I don’t have any of the official pictures from the day to share as yet but I’m sure you can imagine how stunning all the ladies looked, as did the men in their exquisite flocked and braided coats. I can’t begin to tell you how gorgeous my friend the bride looked. But I did shed actual tears – in a good way – when she walked into the room. Such an honour to have been invited to such a special day. And I’m so glad I went to the bother of making a dress, especially.

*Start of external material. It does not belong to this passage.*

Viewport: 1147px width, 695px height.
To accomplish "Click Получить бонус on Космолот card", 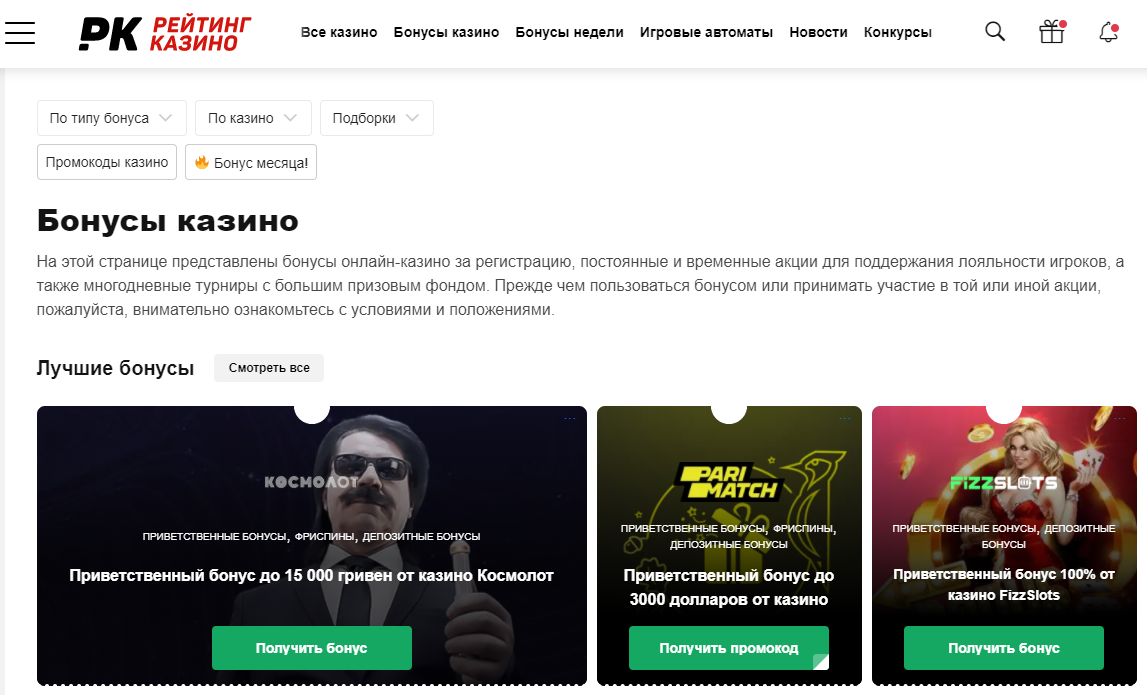I will tap(312, 648).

Photos by the wonderful Daniel Selway.
Location: St Pauls, London
Shoes: Lola Ramona
Handbag: vintage from local Fara Charity Shop
What a colour, so beautiful. I love those hip gathers really flattering. Are many unmarked patterns without sa? Gosh that makes them even more fiddly!
Thank you. Not all are without SA but I always check to see if they are allowed. I trace patterns anyway to preserve them and it does help not to have SA if I need to make any adjustments 🙂
Beautiful! I am really looking forward to seeing the next iteration, too – it’s such a great pattern!
Thank you Jacqueline. 🙂
The colour of this is gorgeous. It’s so very chic. And what a wonderfully detailed pattern
Thank you Kaitlyn. It definitely pops! 🙂
Amazing dress! Gorgeous style lines and great color on you!
Thank you Hilde 🙂
What a stylish outfit! beautiful shoes too.
Thanks Catherine. It needed heels for sure!
its fabulous, great idea to add the seam allowance when tracing the pattern, i do that now after a disaster with a pattern that had different seam allowances for each seam and I thought I would ‘remember’ – learned my lesson since. that fabric is beautiful and it suits the dress so well. it looks so classic
Thank you. Yes it was interesting to find that the sleeves fitted without the addition of SA!! But I will add next time if only to see what difference it makes 🙂
I think this frock (I love this word) is elegant and the fabric choice works pretty well. I really enjoy reading your blog
Thank you. And yes, I think frock is exactly the right word for this kinda dress! 🙂
This is stunning! The colour looks amazing on you and I love those angled gathers on the skirt fronts.
Thank you Sam. Those gathers are what I love most about it 🙂
Definitely forties with that detailing and neckline shape. I can see how it would be dated as early fifties because of the gathers, but inserting them into panels is oh so very forties-esque technique. And who can doubt those gathered sleeve caps?! Never trust wiki-anything! GREAT pattern and dress!
Thanks for the confirmation, Erin. I thought so too but there is always info out there to cause doubt!
Lovely colour and the neckline details.
Thank you Gail 🙂
This is gorgeous!! I love the gathers at the hips, and the colour is fab. Good luck with the next one!
Thank you Lynne. I can’t wait to make another. But there’s always something else that needs to be done 😕
What a fab pattern and beautiful dress! I love the hip detailing and the colour is lovely – you should definitely wear more green! The whole ensemble is so chic (as are you my love!) X
Thank you Jane. I’m still getting used to the colour! Needless to say, I think the next one might be red! x
That dress is very beautifull! I have used Blackmores patterns in the past, and they can be a bit vague; still have some frocks I made in the 70’s/80’s; will never fit in them again but can’t bear to part with them!
Thank you so much Julie. I think I’ve had a lot of practice with minimal Burda instructions! It’s so difficult to part with things you’ve worked so hard on 🙂
This dress is beautiful on you – the colour is unusual but it works perfectly. I love it with those great shoes too. Congratulations! Kx
Thank you, Karen. Still getting used to the colour! 🙂
Beautiful!
Thank you 🙂
Just stunning and so cute at the same time. Love everything about it!